→ **TRY IT**
Out of the material that follows, write out exactly the lines from the line with "Where should I click to: Click the green EXCELLENT" to the line with "Given: Switch to the 更新 tab", both ends included, and no others.

→ **RECORDS**

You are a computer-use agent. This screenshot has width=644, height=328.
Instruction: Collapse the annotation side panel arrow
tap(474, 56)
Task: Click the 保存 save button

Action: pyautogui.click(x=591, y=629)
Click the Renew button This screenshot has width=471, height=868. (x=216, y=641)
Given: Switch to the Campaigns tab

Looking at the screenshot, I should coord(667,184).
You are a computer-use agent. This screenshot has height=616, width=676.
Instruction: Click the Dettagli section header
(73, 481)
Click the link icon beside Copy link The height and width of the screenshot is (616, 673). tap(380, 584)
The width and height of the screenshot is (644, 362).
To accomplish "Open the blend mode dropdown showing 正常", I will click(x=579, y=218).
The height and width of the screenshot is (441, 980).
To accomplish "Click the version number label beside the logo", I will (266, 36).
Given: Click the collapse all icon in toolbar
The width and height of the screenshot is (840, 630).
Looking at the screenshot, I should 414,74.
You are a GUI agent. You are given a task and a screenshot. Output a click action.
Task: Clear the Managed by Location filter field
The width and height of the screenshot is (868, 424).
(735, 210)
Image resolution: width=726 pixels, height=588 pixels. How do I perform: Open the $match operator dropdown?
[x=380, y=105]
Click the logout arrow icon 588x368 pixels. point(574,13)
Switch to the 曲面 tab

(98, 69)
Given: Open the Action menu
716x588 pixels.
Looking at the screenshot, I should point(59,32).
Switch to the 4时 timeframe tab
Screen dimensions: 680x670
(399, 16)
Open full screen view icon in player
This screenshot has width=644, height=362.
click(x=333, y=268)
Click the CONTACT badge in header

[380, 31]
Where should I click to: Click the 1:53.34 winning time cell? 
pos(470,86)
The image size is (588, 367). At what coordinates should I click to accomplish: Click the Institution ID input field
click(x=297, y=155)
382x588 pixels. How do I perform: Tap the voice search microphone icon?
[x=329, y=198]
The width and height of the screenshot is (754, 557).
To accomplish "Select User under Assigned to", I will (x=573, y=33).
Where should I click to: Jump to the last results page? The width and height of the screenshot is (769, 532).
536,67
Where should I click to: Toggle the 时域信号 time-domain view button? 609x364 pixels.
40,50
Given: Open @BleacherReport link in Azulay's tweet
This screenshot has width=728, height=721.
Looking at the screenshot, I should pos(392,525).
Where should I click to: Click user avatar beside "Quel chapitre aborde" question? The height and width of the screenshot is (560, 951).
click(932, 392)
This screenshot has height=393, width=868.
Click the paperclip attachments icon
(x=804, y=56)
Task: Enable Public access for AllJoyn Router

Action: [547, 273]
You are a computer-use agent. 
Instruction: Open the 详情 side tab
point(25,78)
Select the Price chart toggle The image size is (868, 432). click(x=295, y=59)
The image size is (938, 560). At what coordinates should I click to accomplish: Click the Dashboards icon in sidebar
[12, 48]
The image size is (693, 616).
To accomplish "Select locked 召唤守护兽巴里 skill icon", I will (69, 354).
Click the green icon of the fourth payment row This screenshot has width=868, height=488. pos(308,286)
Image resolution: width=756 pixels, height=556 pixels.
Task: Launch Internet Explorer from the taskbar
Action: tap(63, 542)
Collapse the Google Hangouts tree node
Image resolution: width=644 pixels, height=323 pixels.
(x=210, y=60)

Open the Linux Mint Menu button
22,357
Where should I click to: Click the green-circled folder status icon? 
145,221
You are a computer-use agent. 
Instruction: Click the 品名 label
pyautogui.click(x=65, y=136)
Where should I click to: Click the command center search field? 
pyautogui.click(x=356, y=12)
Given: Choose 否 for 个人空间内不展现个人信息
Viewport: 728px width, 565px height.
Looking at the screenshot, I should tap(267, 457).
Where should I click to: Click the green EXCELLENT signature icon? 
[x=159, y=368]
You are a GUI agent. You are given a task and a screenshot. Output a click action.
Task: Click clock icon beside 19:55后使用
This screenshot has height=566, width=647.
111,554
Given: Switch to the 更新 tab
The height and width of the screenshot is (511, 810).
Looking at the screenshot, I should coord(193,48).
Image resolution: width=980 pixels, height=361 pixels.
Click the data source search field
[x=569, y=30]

→ **ANSWER TO THE EXERCISE**
Where should I click to: Click the green EXCELLENT signature icon? 
[x=159, y=368]
You are a GUI agent. You are given a task and a screenshot. Output a click action.
Task: Click clock icon beside 19:55后使用
This screenshot has height=566, width=647.
111,554
Given: Switch to the 更新 tab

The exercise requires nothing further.